(Beginning of Data for this exercise)

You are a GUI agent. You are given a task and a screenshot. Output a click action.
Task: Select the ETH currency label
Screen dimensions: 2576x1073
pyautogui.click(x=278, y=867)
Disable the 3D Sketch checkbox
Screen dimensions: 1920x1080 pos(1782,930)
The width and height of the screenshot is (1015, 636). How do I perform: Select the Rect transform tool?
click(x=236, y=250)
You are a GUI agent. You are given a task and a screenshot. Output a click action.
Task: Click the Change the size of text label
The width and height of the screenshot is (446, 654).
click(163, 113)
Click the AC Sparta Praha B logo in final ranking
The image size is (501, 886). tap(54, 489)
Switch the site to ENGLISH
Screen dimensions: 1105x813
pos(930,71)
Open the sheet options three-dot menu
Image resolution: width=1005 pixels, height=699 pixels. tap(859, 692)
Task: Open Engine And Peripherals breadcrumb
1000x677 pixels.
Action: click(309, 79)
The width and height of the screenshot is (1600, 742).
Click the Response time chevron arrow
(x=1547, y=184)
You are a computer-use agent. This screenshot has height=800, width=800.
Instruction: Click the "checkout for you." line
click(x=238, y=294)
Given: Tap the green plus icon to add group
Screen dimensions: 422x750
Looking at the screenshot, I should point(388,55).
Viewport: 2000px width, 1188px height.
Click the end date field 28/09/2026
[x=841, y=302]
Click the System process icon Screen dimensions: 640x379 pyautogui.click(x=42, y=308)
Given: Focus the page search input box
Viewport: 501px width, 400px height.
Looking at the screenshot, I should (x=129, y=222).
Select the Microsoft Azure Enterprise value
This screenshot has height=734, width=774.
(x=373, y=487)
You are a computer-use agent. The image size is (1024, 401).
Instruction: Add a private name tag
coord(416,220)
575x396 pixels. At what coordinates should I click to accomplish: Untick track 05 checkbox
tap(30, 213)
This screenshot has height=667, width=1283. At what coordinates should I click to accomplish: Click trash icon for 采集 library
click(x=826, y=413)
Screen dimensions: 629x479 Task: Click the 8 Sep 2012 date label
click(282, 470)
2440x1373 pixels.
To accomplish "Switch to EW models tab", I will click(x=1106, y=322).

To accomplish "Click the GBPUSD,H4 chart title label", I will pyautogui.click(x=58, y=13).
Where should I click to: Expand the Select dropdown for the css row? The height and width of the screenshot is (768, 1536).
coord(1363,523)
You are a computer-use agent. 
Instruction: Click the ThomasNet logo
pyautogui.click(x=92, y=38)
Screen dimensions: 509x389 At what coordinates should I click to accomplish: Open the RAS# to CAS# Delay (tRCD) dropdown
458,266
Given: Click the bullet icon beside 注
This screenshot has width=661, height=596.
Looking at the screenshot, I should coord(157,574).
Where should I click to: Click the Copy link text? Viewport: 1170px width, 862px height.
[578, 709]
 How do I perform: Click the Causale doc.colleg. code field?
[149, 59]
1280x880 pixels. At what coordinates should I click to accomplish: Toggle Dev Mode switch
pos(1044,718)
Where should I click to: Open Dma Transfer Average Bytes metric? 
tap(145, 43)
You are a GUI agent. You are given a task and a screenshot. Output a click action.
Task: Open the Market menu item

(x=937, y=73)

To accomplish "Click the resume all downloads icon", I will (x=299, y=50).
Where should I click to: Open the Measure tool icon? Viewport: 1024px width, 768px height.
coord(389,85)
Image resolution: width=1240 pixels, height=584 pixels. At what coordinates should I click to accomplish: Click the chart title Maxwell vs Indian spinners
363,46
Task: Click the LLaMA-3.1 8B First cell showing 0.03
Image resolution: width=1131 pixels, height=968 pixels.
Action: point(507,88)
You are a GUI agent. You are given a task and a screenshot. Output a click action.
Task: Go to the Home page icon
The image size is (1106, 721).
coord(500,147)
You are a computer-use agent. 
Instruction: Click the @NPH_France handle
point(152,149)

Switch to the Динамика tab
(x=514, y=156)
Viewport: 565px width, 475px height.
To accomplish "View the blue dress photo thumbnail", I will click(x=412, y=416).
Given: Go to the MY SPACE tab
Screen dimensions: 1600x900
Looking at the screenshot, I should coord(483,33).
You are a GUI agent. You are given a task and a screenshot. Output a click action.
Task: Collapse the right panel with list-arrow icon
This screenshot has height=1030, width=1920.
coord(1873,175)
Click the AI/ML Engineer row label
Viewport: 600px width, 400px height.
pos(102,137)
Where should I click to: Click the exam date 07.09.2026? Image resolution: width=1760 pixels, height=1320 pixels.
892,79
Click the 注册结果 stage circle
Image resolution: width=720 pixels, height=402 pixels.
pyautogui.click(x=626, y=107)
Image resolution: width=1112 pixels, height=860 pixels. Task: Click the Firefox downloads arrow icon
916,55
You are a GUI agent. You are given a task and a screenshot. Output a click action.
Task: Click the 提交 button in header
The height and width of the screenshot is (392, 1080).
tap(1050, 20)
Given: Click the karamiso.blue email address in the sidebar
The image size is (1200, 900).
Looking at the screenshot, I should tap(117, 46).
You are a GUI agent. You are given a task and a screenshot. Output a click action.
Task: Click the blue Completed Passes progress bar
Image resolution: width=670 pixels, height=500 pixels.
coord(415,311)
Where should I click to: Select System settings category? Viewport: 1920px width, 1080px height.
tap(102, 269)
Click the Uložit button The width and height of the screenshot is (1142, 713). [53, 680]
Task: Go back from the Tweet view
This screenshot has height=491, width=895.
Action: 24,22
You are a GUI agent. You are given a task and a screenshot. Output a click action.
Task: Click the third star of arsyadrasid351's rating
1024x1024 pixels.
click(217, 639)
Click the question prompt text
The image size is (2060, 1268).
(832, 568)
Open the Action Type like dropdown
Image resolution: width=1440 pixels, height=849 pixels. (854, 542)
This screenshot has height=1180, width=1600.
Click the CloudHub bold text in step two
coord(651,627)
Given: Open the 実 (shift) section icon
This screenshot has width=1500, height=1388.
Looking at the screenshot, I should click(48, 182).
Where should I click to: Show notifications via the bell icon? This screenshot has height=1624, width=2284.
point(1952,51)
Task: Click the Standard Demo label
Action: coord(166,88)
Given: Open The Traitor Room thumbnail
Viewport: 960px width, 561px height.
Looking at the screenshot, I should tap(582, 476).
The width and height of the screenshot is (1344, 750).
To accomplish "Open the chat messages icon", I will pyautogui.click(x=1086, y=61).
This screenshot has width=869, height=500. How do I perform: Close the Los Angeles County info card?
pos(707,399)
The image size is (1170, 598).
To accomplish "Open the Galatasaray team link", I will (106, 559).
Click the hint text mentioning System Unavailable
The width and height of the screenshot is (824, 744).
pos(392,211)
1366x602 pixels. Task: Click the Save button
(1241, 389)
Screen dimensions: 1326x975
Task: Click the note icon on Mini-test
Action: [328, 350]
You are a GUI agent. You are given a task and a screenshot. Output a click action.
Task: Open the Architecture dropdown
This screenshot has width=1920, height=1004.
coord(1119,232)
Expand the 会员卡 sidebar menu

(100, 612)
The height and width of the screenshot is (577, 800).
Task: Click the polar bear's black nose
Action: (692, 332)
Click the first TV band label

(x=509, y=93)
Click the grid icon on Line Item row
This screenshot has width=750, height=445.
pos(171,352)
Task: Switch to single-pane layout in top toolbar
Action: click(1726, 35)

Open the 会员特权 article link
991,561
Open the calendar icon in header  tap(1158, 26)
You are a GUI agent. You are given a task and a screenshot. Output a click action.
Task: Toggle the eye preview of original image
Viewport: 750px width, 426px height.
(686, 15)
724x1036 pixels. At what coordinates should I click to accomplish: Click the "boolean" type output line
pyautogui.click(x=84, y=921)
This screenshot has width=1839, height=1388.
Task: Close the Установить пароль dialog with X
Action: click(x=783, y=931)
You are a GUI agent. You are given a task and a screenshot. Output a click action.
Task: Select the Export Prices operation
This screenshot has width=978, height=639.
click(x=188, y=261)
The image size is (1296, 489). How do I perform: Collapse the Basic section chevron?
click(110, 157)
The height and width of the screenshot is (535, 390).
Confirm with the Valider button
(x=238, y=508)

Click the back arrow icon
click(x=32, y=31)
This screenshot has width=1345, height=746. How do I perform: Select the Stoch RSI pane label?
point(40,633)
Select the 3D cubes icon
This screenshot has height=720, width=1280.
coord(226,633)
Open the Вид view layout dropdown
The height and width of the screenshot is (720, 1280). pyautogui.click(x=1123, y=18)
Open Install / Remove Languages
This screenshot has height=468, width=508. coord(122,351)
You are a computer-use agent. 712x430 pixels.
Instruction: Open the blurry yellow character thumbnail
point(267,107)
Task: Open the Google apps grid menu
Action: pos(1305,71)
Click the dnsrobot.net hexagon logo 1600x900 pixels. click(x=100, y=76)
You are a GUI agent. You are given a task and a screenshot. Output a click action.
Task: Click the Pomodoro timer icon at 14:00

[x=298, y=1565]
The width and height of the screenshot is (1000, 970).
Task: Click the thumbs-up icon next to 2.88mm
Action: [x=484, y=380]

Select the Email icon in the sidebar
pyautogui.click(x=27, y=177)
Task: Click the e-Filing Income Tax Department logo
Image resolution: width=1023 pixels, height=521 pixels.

(End of Data for this exercise)

Give the total number of lines in the entries that contain the word "header", with no other words.

**Answer space:**
2